• _TESTO FORNITO_:
* * *

La Divina Commedia Inferno_25_Gustave_Doré_The_Inferno_Canto_13

E anche la terza parte del cerchio dei violenti, il sabbione infuocato, fornisce al lettore un’ulteriore chiave terapeutica: un rovente sabbione, su cui scendono continue falde di fuoco, ospita tre gruppi di anime, i violenti contro Dio (i bestemmiatori), quelli contro l’arte (gli usurai) e i violenti contro-natura (i sodomiti); questi ultimi in particolare, nudi e indifesi, corrono senza sosta sotto il fuoco che piove su di loro e brucia i loro volti. E proprio qui, in questa condizione misera e umiliante, Dante colloca l’amato maestro. La famosa ‘stranezza’ è data dal fatto che Dante esprime tanto affetto e ammirazione per il venerando maestro, eppur non lo salva, relegandolo a siffatta umiliazione :

Così adocchiato da cotal famiglia,
fui conosciuto da un, che mi prese
per lo lembo e gridò: «Qual maraviglia!».

* * *

• _IL TUO OBIETTIVO_: Riscrivi come elenco puntato il paragrafo del testo sulla Divina Commedia che inizia con «E anche la terza parte del cerchio dei violenti», conservandone i fatti principali.

• _DATI ESTRATTI_:
* * *

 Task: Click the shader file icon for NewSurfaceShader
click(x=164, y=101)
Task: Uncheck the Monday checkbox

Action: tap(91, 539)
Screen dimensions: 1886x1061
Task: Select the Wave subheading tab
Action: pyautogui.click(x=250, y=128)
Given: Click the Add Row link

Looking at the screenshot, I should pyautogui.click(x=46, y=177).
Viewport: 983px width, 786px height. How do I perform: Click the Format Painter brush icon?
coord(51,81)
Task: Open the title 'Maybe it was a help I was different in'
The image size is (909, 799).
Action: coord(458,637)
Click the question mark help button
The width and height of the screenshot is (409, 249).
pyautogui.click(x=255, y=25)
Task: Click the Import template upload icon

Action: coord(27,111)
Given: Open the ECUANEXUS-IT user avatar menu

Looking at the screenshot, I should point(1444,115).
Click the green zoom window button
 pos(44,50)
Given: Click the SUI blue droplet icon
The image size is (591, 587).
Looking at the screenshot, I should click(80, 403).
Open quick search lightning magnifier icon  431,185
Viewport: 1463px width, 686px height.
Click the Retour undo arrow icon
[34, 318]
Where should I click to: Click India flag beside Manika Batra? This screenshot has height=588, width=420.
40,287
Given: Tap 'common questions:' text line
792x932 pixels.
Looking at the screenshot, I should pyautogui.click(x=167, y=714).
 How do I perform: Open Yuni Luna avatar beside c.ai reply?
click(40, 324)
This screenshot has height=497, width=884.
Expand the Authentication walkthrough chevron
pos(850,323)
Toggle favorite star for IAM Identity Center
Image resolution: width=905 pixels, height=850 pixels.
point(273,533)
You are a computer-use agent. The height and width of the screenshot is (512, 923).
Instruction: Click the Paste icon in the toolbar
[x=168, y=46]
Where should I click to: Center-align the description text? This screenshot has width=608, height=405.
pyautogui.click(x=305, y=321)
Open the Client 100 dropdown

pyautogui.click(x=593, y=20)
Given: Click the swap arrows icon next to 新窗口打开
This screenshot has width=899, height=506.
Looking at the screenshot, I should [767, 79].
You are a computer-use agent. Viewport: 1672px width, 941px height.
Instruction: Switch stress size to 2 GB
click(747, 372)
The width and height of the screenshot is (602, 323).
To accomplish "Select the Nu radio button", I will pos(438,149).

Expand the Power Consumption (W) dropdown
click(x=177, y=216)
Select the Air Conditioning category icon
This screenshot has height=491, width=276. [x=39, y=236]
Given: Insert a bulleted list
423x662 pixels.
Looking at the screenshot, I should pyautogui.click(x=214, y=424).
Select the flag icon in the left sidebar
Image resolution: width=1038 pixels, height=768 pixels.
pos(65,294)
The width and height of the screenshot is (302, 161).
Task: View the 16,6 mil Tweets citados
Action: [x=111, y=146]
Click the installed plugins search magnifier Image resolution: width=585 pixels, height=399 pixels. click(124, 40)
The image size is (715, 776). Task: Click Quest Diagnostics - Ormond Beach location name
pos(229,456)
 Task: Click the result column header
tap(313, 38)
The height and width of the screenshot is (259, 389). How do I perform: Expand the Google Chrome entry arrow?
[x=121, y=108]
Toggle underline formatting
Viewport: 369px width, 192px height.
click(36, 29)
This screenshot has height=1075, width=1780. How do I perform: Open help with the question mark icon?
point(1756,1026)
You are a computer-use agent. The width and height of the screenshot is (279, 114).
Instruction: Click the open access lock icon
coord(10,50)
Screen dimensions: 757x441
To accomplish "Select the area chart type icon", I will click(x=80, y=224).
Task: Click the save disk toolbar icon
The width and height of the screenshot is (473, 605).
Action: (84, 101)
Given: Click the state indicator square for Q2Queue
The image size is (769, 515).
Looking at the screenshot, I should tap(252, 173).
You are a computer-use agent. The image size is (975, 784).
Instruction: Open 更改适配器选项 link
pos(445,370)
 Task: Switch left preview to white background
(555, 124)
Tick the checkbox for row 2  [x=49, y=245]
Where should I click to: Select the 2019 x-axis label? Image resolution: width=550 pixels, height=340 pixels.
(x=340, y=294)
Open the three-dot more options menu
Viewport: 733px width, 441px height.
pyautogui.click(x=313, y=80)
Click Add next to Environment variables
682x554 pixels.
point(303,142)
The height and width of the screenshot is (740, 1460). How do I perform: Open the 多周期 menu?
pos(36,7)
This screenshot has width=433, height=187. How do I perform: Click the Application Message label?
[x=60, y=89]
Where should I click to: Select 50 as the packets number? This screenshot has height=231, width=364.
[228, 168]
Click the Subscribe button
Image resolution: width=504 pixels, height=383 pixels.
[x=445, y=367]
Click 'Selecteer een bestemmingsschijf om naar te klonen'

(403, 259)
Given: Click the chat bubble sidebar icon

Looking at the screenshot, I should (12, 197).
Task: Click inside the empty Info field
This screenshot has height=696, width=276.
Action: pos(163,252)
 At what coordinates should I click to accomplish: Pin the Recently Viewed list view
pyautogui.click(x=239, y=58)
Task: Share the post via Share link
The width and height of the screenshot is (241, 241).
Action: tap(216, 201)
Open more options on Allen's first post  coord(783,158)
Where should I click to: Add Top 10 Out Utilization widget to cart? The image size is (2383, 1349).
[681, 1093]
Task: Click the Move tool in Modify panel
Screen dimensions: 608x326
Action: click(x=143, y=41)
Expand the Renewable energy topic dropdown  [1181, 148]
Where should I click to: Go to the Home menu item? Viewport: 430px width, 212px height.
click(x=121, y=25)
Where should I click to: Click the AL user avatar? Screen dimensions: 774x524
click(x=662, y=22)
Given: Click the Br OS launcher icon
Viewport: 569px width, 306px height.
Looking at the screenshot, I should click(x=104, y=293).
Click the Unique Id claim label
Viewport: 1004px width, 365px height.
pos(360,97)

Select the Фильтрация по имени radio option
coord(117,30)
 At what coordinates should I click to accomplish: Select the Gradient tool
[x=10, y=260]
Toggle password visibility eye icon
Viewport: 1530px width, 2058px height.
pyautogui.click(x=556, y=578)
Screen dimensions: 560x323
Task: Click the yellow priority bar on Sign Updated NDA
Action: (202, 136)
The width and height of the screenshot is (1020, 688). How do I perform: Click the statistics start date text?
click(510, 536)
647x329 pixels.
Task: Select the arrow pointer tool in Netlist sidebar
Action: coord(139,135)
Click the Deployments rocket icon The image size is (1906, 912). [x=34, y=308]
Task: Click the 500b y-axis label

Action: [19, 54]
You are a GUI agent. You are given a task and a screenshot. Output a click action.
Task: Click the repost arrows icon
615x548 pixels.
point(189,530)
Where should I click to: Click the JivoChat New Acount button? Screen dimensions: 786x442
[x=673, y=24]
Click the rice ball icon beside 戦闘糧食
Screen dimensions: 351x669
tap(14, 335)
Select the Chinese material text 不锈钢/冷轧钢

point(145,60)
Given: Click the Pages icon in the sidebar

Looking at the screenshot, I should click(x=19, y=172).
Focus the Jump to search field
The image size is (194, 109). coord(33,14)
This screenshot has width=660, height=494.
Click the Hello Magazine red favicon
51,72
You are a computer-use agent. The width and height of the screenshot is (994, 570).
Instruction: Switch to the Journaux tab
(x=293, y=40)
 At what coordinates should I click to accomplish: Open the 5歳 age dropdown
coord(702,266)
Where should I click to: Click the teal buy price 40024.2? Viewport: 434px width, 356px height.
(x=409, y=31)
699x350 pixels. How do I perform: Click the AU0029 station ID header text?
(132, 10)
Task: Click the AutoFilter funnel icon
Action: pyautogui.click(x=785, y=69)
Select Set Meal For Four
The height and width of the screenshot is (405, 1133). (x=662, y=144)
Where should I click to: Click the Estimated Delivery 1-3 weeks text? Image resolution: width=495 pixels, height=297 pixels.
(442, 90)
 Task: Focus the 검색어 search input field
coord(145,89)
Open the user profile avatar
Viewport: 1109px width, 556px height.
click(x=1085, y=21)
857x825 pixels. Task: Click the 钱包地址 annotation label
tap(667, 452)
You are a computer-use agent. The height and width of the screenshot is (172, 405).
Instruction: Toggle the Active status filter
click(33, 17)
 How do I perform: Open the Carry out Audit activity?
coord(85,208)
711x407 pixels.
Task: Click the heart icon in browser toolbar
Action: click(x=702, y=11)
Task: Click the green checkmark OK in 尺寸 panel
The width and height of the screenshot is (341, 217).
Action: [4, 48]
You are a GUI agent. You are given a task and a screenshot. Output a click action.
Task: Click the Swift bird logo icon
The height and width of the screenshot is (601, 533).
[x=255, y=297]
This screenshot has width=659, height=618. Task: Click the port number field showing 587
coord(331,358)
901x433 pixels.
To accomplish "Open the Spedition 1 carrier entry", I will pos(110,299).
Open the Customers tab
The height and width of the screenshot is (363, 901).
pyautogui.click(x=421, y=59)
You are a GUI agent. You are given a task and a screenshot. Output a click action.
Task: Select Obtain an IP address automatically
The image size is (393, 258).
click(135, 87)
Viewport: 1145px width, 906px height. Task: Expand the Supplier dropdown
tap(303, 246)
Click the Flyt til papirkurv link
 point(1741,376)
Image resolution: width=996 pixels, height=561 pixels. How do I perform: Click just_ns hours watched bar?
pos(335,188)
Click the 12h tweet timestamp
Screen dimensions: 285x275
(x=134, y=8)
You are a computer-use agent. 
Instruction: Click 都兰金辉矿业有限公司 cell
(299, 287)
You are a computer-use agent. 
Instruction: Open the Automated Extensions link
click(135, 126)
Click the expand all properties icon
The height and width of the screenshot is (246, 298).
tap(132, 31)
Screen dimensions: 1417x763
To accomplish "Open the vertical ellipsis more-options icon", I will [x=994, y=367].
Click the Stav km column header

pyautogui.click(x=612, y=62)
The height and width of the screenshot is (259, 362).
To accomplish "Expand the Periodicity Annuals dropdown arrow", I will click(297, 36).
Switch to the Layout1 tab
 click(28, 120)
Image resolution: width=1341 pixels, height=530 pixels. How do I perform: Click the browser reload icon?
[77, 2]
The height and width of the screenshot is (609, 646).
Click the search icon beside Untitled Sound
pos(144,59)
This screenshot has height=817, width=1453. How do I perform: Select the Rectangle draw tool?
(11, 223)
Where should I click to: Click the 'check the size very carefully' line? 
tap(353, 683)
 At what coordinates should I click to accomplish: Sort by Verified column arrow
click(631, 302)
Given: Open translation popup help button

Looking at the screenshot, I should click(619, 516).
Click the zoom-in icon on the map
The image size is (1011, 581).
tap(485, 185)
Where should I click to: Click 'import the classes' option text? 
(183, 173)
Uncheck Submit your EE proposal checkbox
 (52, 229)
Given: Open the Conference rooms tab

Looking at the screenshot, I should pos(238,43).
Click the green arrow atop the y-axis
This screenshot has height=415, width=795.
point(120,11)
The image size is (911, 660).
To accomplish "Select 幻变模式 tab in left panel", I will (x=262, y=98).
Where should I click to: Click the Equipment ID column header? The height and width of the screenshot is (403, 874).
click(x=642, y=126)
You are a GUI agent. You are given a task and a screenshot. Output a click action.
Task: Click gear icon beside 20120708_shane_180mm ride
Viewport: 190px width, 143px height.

* * *

• _RISULTATO DEL COMPITO_:
- Anche il sabbione infuocato, terza parte del cerchio dei violenti, offre al lettore un'ulteriore chiave terapeutica.
- È un sabbione rovente su cui cadono continue falde di fuoco.
- Vi si trovano tre gruppi di anime: i violenti contro Dio (bestemmiatori), contro l'arte (usurai) e contro natura (sodomiti).
- I sodomiti, nudi e indifesi, corrono senza sosta sotto il fuoco che brucia i loro volti.
- In questa condizione misera e umiliante Dante colloca l'amato maestro.
- La famosa "stranezza" è che Dante esprime grande affetto e ammirazione per il maestro, ma non lo salva da tale umiliazione.